## Task prompt
Reproduce all lines of the listing below in which the word "agent" occurs.

## Data to use

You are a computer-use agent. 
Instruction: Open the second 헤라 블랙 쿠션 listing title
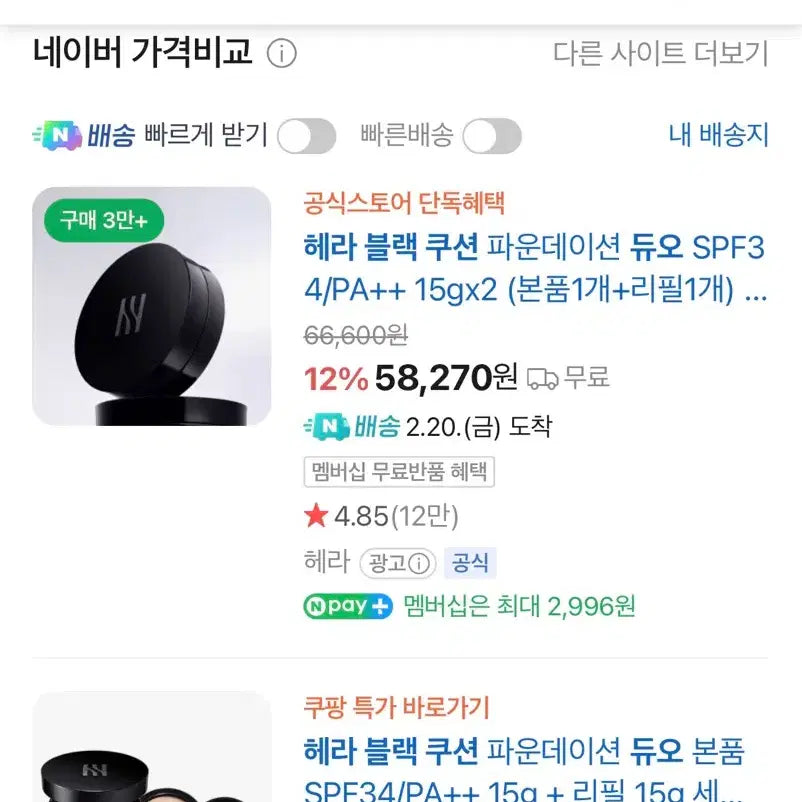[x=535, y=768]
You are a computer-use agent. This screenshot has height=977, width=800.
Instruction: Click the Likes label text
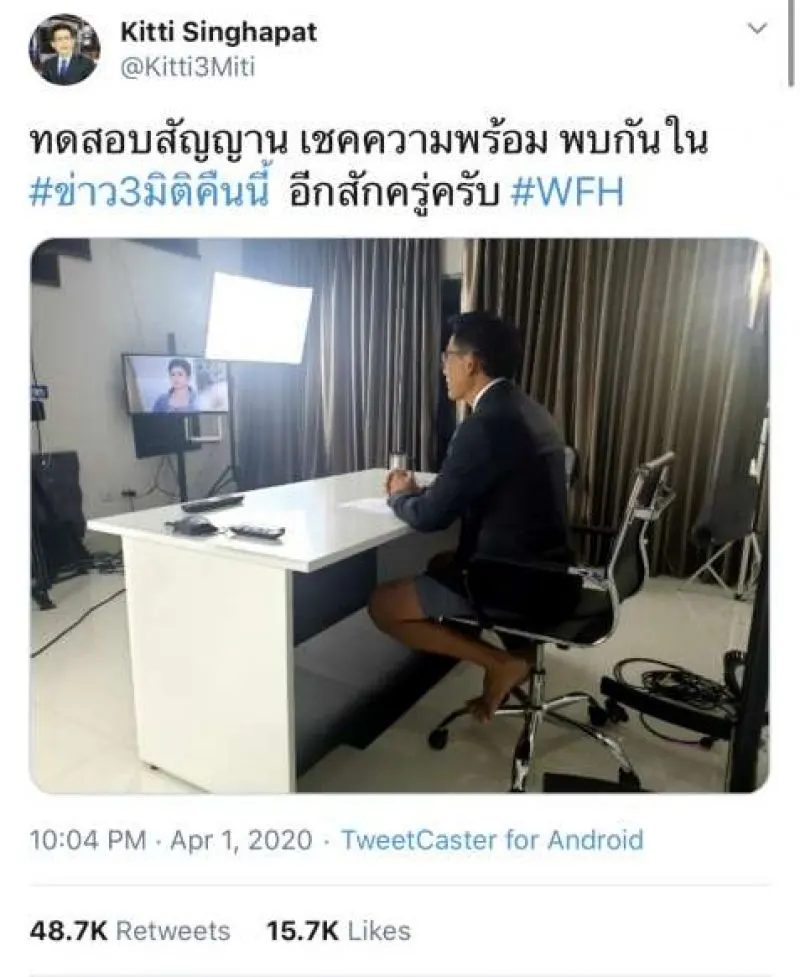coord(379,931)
* * *
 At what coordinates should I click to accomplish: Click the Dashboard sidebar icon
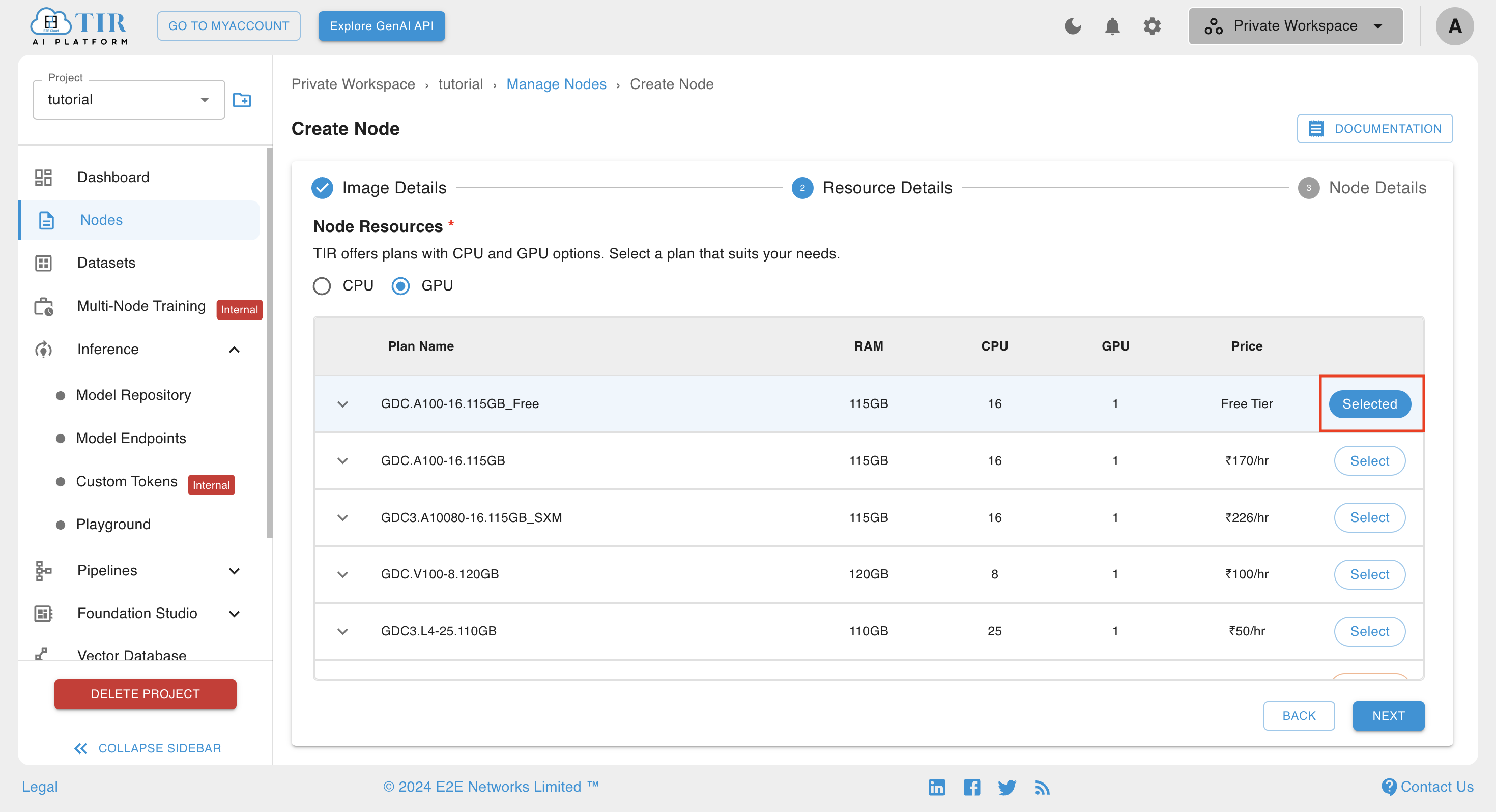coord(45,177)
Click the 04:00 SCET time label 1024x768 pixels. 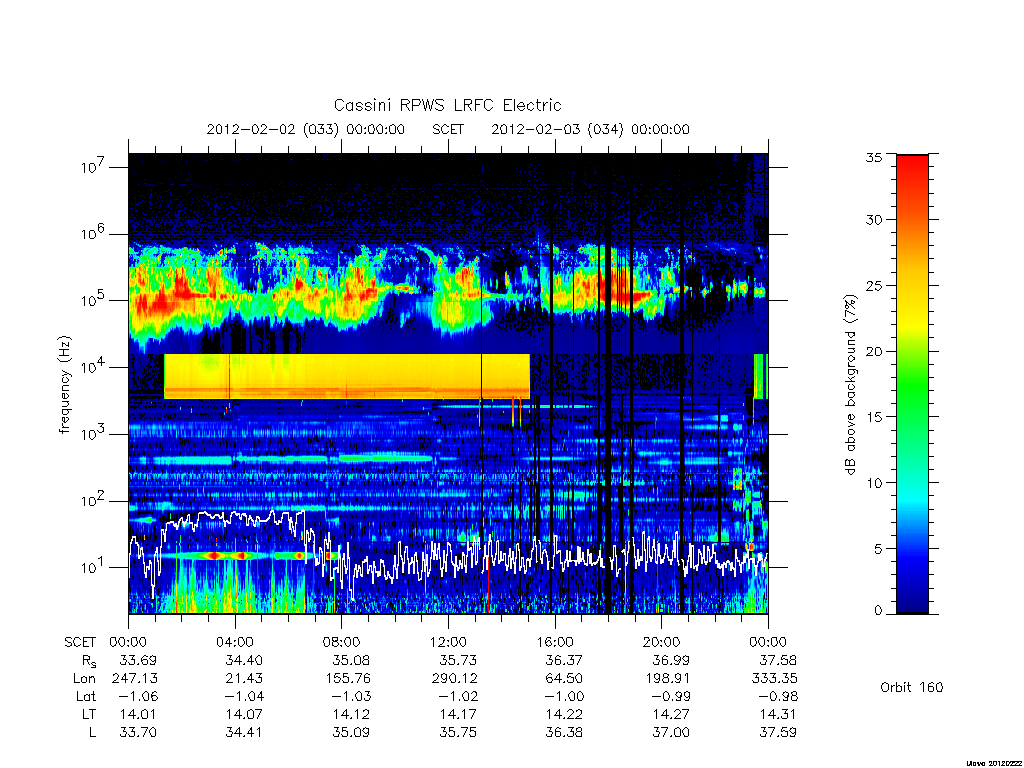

## Response
You are a computer-use agent. 
You are a computer-use agent. This screenshot has height=977, width=800.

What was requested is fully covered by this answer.